World Building June, Day 07 (not economy because there is a dizzying amount of detail and my brain is not in the right place to process that kind of information rn lmao)
Kind of a continuation of the gender & sexuality prompt, here’s an example of a 4-parent family setup in Mercia.
Communal raising of children has been a part of anima society since its earliest days, and it’s one of the things that’s carried over into the post-ascension industrial age. 2-4 eggs in a clutch is most common, but anywhere from 1-6 is normal, and there are exceptional cases where clutches have been bigger than that. It’s a lot of kids to care for, hence the tendency towards having more than just the biological parents involved in the family unit.
In Karwe’s case, there are basically three pairings going on between vis parental figures. They’re not all romantically involved with all other partners, but there are families where all partners are all involved with each other. Also in this case, all three pairings have produced children; sometimes this is the case, sometimes there might only be one breeding pair.
Some families will have the siblings of parents involved in raising kids instead of/in addition to romantic partners, but this has become pretty stigmatised in modern society due to the idea being pushed that it’s borderline incestuous.
In this modern society at large, the idea of multi-parent families has been warped and twisted to the extreme: there’s pressure on parents to ensure there’s enough of them to adequately care for their children, with a 1:1 or 1:2 reference being the ideal. This, unfortunately, leads to a lot of folks winding up in strained/unhealthy/arranged relationships just to avoid social stigma. In lower classes, a low parent:child ratio is especially looked down upon, the idea being that you shouldn’t go having loads of kids if you can’t care properly for them all (on top of lower-class jobs and housing being much poorer than among higher classes). The higher classes are able to avoid this stigma and the pressure to take on multiple partners by just paying people to help with childcare.
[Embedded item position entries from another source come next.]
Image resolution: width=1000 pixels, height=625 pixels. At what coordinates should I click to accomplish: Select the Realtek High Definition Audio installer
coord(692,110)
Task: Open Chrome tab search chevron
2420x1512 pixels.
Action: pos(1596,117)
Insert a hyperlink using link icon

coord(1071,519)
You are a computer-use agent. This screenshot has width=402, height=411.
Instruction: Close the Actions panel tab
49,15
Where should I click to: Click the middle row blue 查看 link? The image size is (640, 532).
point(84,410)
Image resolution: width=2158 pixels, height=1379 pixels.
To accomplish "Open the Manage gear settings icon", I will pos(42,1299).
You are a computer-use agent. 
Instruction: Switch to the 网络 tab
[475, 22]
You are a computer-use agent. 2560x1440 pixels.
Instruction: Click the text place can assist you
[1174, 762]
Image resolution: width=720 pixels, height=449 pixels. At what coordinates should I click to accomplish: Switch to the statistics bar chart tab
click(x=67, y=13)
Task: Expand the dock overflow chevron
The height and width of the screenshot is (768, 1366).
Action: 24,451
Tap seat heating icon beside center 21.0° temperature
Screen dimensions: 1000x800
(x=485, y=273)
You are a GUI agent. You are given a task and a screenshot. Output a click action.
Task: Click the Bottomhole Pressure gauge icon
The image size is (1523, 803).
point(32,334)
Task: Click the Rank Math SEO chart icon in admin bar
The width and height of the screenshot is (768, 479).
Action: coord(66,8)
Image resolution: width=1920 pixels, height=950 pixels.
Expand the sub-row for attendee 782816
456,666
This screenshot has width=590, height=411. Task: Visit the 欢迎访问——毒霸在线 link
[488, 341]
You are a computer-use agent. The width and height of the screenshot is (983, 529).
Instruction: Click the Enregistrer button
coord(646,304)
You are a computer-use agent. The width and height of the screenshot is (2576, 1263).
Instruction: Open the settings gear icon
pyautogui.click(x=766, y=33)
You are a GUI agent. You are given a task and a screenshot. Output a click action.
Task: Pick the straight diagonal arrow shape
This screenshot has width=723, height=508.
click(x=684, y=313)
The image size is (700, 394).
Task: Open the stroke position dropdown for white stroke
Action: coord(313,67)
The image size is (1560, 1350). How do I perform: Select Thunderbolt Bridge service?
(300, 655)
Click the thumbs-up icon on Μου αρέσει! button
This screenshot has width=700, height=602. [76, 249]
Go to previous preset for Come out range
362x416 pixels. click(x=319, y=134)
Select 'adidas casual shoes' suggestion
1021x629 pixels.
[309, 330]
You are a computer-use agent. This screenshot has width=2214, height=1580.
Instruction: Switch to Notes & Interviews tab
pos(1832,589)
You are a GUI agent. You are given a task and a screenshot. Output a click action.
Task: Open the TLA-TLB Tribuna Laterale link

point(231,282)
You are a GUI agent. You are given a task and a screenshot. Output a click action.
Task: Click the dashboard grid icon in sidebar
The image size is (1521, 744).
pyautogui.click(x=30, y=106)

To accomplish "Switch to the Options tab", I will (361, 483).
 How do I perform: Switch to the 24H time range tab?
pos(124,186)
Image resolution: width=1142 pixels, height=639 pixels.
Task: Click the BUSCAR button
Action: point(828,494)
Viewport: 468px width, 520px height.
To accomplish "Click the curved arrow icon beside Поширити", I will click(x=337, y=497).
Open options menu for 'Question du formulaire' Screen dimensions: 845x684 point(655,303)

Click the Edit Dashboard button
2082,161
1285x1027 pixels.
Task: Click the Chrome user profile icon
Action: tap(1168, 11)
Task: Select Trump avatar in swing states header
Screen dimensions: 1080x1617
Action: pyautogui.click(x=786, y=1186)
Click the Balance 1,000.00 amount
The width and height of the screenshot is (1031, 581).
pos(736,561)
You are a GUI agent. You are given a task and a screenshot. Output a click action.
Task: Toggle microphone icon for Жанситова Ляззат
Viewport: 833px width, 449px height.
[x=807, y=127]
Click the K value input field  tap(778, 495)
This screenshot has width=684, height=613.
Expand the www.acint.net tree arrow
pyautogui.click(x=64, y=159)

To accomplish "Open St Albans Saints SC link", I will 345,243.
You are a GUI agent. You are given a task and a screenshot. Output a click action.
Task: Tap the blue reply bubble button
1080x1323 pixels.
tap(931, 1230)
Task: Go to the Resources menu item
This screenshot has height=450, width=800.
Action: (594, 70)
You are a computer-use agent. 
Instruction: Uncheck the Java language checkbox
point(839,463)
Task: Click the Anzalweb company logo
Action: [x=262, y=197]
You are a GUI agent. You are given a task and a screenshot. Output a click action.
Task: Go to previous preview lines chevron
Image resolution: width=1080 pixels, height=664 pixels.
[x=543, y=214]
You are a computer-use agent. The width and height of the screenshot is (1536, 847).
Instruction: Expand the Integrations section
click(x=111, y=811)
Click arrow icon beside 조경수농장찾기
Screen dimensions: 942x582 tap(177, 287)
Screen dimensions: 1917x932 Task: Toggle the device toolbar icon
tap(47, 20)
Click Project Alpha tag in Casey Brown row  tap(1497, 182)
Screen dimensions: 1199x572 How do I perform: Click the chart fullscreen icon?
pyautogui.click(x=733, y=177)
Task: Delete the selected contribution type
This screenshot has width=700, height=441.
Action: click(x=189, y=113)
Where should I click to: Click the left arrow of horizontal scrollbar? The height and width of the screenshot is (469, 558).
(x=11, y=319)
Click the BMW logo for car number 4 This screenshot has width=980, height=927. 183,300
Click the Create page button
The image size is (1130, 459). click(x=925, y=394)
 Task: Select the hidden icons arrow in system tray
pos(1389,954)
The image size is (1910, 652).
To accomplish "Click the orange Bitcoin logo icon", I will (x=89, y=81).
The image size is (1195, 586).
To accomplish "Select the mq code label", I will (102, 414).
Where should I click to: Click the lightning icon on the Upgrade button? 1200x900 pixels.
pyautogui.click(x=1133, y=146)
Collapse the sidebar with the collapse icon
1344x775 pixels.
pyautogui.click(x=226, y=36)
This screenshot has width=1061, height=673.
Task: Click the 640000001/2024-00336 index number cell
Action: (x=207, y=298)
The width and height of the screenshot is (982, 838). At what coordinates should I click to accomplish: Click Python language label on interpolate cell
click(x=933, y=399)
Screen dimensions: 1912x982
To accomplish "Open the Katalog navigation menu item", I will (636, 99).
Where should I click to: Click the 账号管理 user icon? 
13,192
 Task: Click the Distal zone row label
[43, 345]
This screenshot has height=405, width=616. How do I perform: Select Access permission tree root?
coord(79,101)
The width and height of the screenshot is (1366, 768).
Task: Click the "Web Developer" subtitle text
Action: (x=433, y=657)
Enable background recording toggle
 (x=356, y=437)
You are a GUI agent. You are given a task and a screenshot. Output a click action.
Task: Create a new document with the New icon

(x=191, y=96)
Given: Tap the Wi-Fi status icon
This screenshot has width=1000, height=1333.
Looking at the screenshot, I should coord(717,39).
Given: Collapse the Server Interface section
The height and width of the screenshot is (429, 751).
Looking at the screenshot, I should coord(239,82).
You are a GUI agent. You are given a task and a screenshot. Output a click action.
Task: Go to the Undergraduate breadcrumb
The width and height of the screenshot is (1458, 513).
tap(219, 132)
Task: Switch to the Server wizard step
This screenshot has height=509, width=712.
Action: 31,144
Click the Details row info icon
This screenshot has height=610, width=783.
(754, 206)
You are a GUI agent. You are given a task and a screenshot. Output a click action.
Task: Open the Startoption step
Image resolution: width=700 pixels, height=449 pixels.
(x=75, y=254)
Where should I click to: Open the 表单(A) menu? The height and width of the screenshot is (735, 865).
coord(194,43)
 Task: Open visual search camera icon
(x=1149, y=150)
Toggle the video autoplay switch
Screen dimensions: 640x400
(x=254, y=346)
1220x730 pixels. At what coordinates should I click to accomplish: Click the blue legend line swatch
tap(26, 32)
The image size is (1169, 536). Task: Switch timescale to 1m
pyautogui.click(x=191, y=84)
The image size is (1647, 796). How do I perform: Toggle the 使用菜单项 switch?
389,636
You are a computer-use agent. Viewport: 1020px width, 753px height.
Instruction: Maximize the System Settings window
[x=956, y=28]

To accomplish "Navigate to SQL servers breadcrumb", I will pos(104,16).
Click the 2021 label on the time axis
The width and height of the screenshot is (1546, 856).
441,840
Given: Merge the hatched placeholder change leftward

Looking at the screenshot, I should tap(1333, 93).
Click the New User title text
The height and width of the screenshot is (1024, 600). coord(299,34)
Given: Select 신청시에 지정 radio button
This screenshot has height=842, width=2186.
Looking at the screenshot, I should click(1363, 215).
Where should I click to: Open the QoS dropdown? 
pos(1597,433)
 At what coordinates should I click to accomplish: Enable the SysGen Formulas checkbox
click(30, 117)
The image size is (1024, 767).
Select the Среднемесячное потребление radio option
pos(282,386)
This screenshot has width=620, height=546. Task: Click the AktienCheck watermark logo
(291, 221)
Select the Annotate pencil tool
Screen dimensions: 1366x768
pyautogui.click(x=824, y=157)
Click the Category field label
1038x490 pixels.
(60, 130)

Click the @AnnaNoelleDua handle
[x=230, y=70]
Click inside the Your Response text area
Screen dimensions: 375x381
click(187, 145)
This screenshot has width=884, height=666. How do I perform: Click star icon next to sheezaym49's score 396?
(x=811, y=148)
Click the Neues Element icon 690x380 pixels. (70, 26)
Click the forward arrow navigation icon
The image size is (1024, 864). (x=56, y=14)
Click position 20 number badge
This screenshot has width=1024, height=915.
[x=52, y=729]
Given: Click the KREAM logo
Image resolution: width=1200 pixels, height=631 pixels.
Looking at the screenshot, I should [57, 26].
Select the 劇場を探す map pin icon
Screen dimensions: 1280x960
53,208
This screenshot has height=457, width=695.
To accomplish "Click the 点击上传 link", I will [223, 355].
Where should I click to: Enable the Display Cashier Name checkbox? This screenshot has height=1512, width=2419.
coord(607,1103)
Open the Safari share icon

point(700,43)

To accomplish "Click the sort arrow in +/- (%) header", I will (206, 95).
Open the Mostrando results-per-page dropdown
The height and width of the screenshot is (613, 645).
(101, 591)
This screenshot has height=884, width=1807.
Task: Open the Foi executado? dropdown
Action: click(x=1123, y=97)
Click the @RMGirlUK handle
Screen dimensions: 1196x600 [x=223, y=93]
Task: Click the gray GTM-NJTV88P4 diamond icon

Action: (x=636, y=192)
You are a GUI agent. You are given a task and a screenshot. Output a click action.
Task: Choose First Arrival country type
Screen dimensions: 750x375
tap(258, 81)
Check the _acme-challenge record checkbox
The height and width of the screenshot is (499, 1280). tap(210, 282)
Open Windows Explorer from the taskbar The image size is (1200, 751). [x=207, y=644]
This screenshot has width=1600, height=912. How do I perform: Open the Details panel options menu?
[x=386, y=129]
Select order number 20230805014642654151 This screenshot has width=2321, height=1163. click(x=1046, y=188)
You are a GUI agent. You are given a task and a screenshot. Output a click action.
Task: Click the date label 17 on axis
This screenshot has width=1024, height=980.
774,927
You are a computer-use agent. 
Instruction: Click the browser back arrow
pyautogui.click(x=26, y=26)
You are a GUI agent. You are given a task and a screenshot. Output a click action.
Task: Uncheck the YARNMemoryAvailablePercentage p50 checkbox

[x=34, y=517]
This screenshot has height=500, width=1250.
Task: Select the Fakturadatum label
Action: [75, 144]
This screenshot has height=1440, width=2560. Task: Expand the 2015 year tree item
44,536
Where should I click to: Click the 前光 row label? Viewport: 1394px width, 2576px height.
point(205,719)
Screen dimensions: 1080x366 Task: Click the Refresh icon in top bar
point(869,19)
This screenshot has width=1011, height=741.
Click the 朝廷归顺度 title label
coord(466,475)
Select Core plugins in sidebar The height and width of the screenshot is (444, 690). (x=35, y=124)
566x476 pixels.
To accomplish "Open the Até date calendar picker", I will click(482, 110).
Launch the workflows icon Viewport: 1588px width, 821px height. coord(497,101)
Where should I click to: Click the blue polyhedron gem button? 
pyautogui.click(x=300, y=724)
The stigma of having too many kids and not enough caretakers leads some people to give up “excess” children for adoption, further spurred on by the idea that their child might be adopted by a higher-class family who want to avoid having to deal with a whole clutch of kids at once (because who has time for that, ew). In reality, this doesn’t happen often, because kids born to low-class parents will have that on their records, and higher classes only want high-class kids. There absolutely are exceptions, but it’s very common for higher classes to only adopt lower-class kids as charity cases/to improve their public image. At the end of the day, most of these kids end up raised at arm’s length by social workers spread far too thinly to be effective parents, and have to age out of the child welfare system.